Work instructions: Could you restate exactly the lines that begin at the line with "SPOTKANIE (52, 1821)" and end at the final line of the data?

[Task input Boundary: Start]

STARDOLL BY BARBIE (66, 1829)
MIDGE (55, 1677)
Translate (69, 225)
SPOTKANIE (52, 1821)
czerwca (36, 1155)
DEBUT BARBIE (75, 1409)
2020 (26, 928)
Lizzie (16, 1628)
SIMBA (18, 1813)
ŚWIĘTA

[Task input Boundary: End]

Task result:
SPOTKANIE (52, 1821)
czerwca (36, 1155)
DEBUT BARBIE (75, 1409)
2020 (26, 928)
Lizzie (16, 1628)
SIMBA (18, 1813)
ŚWIĘTA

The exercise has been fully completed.